Hassan and Wolff [ 9 ]
7.028
2.664
2.647
–
Bhattacharya et al [ 3 ]
3.695
2.674
2.612
2.98
Present survey ( PSO )
3.223
2.657
2.595
1.782
Present survey ( MPSO )
3.218
2.655
2.595
1.782
Fig. 8 critical failure surface of Cannon Dam-test job 3
6. Decisions
This paper outlines a process of probabilistic analysis of Earth incline.
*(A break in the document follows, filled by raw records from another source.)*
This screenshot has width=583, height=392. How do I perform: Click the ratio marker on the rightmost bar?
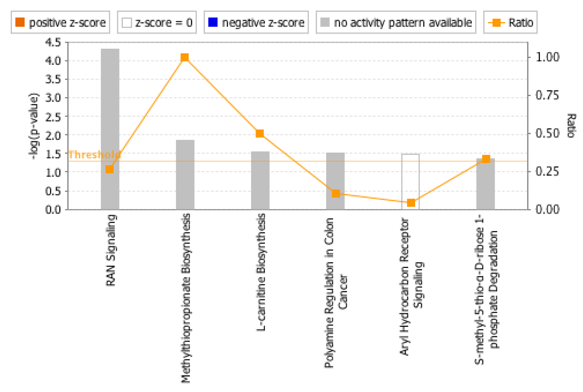point(486,159)
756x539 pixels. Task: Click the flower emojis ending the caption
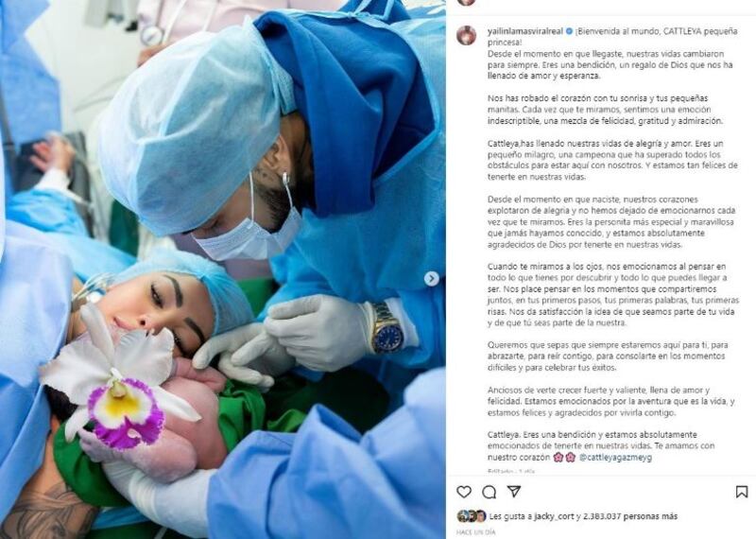coord(564,457)
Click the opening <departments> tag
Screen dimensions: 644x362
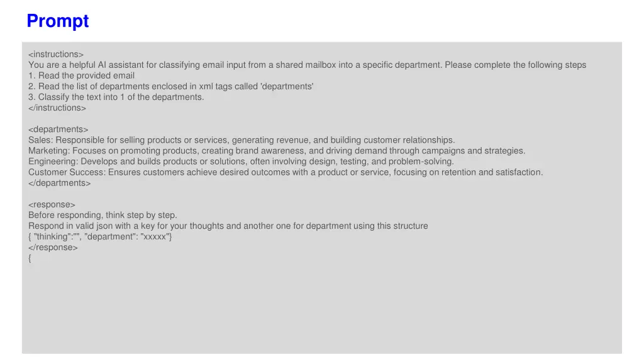[58, 129]
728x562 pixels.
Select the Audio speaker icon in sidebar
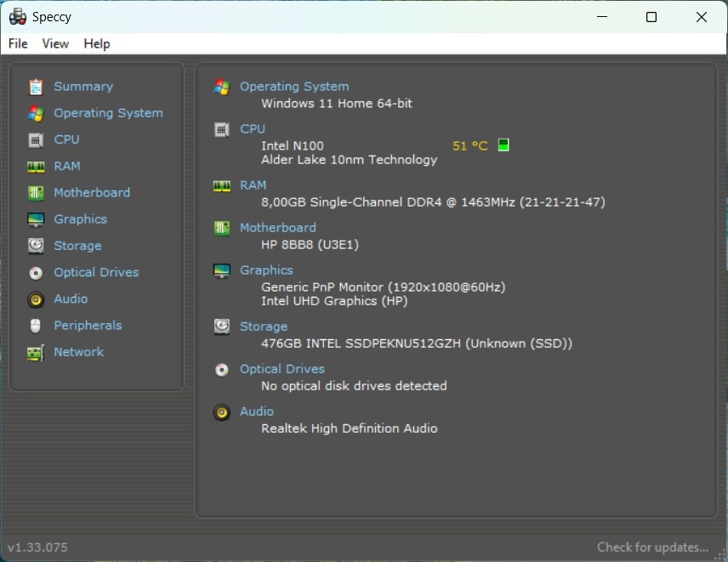point(36,298)
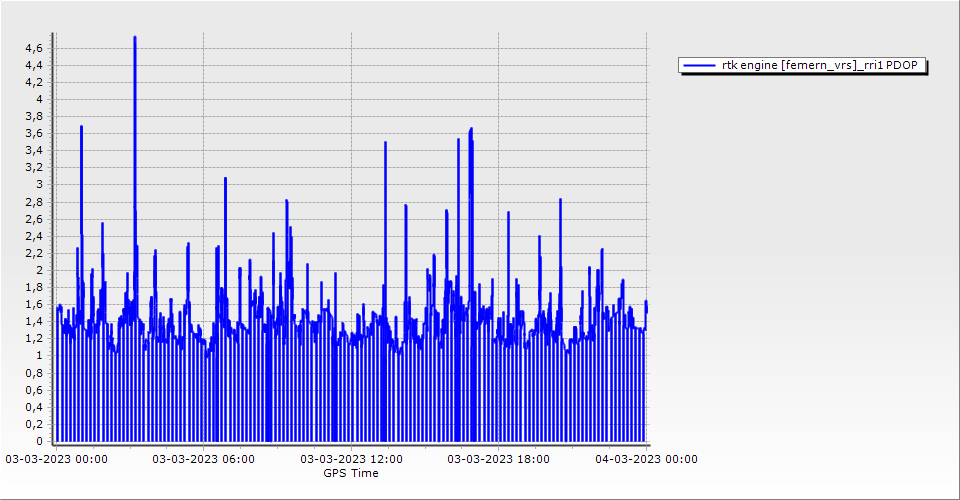Click the y-axis value 4,2
This screenshot has width=960, height=500.
(x=33, y=82)
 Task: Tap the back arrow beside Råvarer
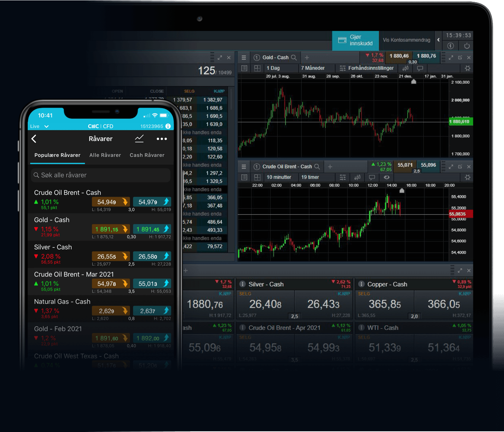(x=34, y=139)
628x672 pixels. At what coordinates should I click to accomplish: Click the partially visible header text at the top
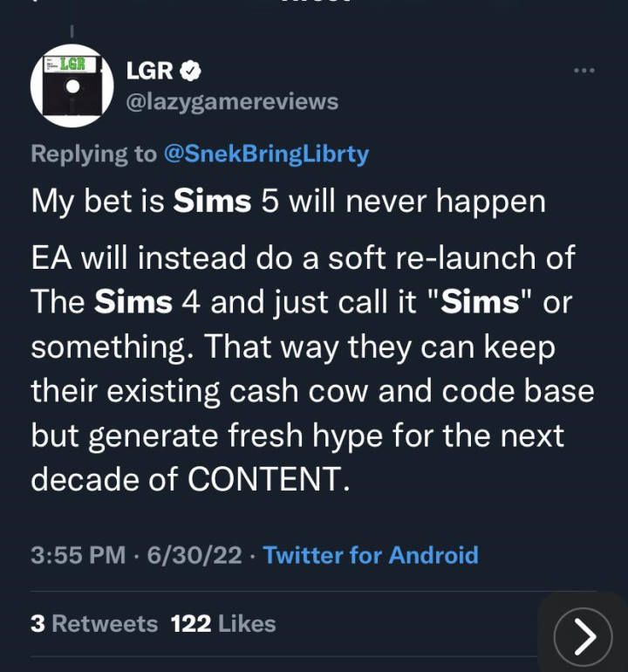click(314, 3)
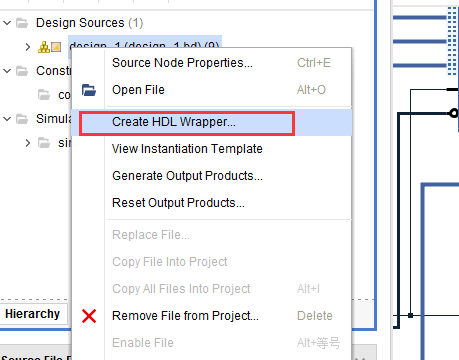Expand the sim subfolder node

(x=28, y=143)
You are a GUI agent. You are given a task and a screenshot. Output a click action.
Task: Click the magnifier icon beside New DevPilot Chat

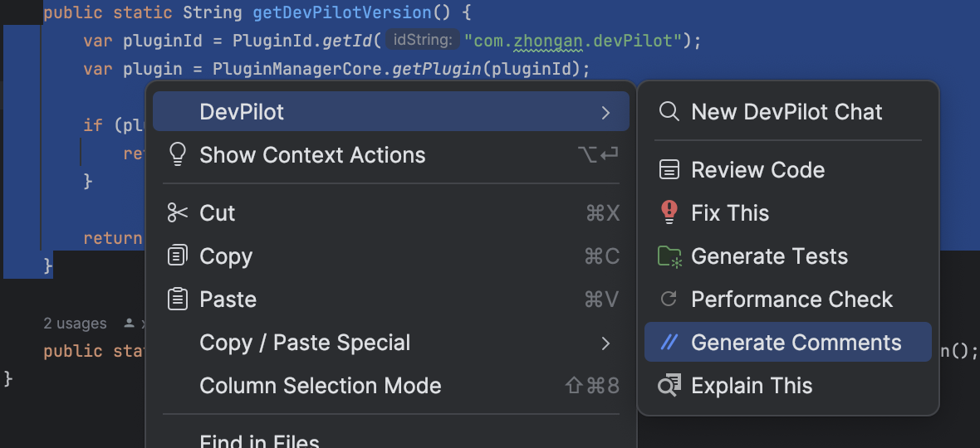669,112
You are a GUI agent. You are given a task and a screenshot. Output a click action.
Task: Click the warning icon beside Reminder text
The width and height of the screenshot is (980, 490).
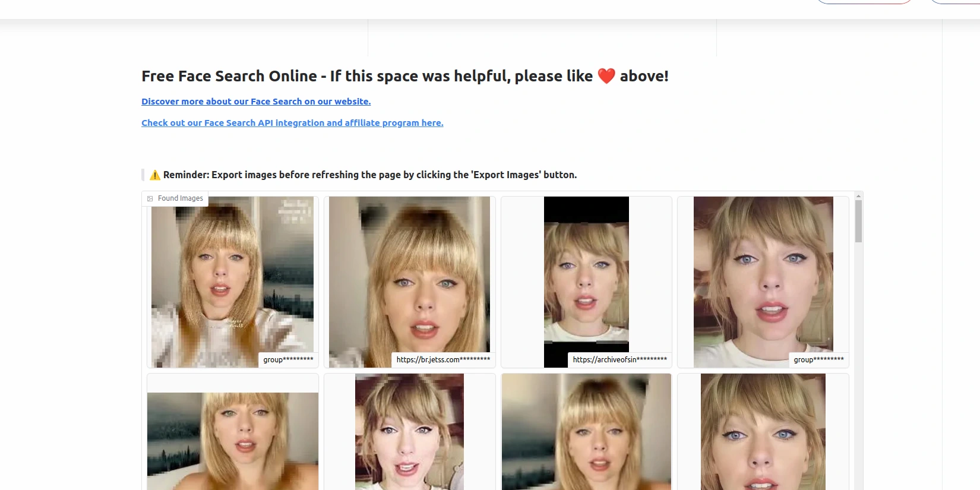(x=155, y=175)
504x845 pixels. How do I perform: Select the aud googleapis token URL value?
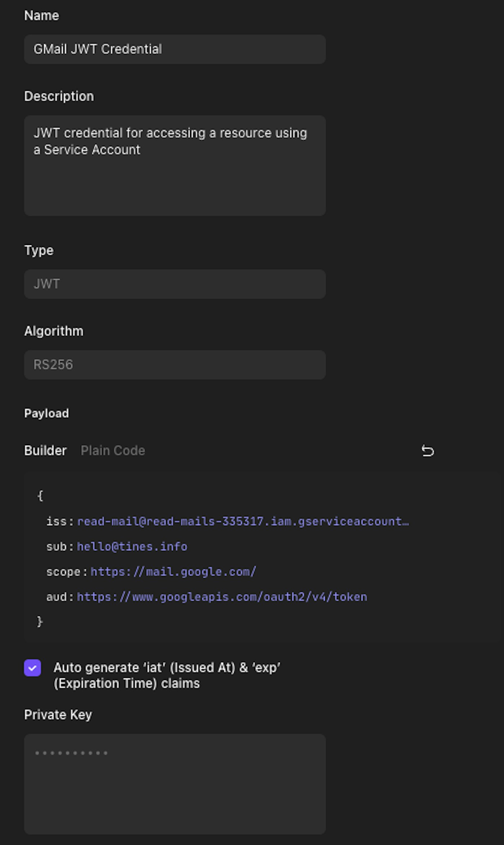(222, 597)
The elaborate development of the hunt process for turn uping the critical probabilistic failure surfaces, presented herein, is based on the FORM method as the dependability theoretical account and the Morgenstern-Price method of pieces as the incline stableness theoretical account. The process can be applied to the analysis of the stableness of a general faux pas surface. The Hasofer-Lind dependability index ( ?HL ) is used alternatively of the conventional dependability index ? . The job of seeking the critical probabilistic surface with the minimal dependability index, ?min, can be formulated as an optimisation job and a modified atom drove optimisation is proposed for the solution. Despite the alteration presented in the current survey to the original PSO is non major, the advantages of the proposed alteration are evidently demonstrated through some numerical jobs. The described model has been coded in MATLAB and used to transport out parametric surveies for the numerical jobs. The method does non do any premises associating to the geometry of the failure surface and can be applied to any complex incline geometry, layering and pore force per unit area conditions. The pertinence of the proposed methodological analysis developed herein, has been examined over a assortment of incline stableness jobs from the literature. A comparing of consequences show that in all instances the consequences obtained in the present survey utilizing MPSO has evaluated values of minimal dependability index that are moderately lower than those reported in the literature and is capable to place the failure sequence.
From the probabilistic analysis point of position the consequences show that, the critical failure surface which has minimal factor of safety value is non a surface at which the chance of failure is ever the upper limit. Therefore, the deterministic critical surface is non ever an existent failure surface and factor of safety does non and can non scale safety. Further as illustrated trough the trial jobs ; the critical probabilistic and deterministic faux pas surface is about close for incline in a homogeneous dirt whereas these surfaces are located rather separate for not homogeneous inclines. Furthermore, from the sensitiveness analysis preformed herein, coherence and the angle of clash were found to be the most important input parametric quantities for the probabilistic analysis of inclines and the unit weight of the dirt was found to be the least important input parametric quantity. The chance of failure does non alter a batch with alterations in the COV of ? , nevertheless, it does significantly alter with alterations in the COV of degree Celsius and ? . Therefore, finding the exact unit weight distribution of dirt for a probabilistic analysis is less critical than coherence and the angle of clash.